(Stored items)

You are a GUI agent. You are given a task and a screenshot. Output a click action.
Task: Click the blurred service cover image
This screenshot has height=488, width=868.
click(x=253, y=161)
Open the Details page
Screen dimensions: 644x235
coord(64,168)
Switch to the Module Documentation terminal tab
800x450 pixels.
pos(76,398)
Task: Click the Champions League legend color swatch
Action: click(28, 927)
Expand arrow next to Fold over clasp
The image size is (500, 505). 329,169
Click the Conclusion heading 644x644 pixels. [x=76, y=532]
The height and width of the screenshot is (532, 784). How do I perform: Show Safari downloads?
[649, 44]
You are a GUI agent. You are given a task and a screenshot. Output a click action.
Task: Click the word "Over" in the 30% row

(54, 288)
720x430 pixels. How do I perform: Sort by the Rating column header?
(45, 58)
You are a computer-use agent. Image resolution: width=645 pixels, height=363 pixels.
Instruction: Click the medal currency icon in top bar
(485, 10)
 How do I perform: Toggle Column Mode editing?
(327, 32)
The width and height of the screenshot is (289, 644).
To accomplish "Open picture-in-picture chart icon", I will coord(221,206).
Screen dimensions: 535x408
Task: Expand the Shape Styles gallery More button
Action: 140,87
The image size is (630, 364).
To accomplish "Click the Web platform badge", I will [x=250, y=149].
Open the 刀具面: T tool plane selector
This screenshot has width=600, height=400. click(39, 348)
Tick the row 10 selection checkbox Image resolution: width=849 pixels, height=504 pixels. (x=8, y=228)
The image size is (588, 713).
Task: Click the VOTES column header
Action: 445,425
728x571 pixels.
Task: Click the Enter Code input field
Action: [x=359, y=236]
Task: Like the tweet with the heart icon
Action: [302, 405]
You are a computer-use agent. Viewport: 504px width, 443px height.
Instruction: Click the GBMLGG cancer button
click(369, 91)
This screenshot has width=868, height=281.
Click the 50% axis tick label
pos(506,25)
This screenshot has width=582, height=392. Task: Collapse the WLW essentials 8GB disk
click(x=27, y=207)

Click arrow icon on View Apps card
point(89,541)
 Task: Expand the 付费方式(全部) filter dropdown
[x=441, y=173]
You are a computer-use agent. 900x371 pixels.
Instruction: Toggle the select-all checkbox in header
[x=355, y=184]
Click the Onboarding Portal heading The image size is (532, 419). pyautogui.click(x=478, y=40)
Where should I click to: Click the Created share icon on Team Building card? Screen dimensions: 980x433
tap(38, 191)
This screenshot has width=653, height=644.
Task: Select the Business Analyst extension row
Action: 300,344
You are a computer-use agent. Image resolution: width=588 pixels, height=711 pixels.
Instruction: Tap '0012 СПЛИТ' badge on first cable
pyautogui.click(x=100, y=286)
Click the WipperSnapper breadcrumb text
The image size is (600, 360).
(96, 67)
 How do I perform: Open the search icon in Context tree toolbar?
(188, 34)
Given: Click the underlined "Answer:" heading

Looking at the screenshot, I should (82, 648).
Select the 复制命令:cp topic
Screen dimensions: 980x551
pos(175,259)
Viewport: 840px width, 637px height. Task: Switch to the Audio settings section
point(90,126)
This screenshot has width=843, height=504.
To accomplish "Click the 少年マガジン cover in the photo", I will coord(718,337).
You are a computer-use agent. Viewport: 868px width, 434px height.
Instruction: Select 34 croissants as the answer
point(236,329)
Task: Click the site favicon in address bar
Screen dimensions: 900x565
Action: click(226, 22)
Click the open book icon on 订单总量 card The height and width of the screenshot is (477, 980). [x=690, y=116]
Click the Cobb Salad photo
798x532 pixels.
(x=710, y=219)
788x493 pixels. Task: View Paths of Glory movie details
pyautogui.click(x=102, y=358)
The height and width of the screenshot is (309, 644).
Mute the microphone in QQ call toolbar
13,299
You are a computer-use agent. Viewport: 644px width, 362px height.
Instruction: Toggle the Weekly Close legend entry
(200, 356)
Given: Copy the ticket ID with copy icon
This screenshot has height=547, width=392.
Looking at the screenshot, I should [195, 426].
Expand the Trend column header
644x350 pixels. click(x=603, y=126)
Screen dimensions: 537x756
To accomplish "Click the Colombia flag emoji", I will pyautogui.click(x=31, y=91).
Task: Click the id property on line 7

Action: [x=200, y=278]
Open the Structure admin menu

- What needs to be done
Having located the line containing "Screen dimensions: 537x756", set it down along with every line after it through the end of the data, reproducing each exactly.

- Result below
Screen dimensions: 537x756
To accomplish "Click the Colombia flag emoji", I will pyautogui.click(x=31, y=91).
Task: Click the id property on line 7

Action: [x=200, y=278]
Open the Structure admin menu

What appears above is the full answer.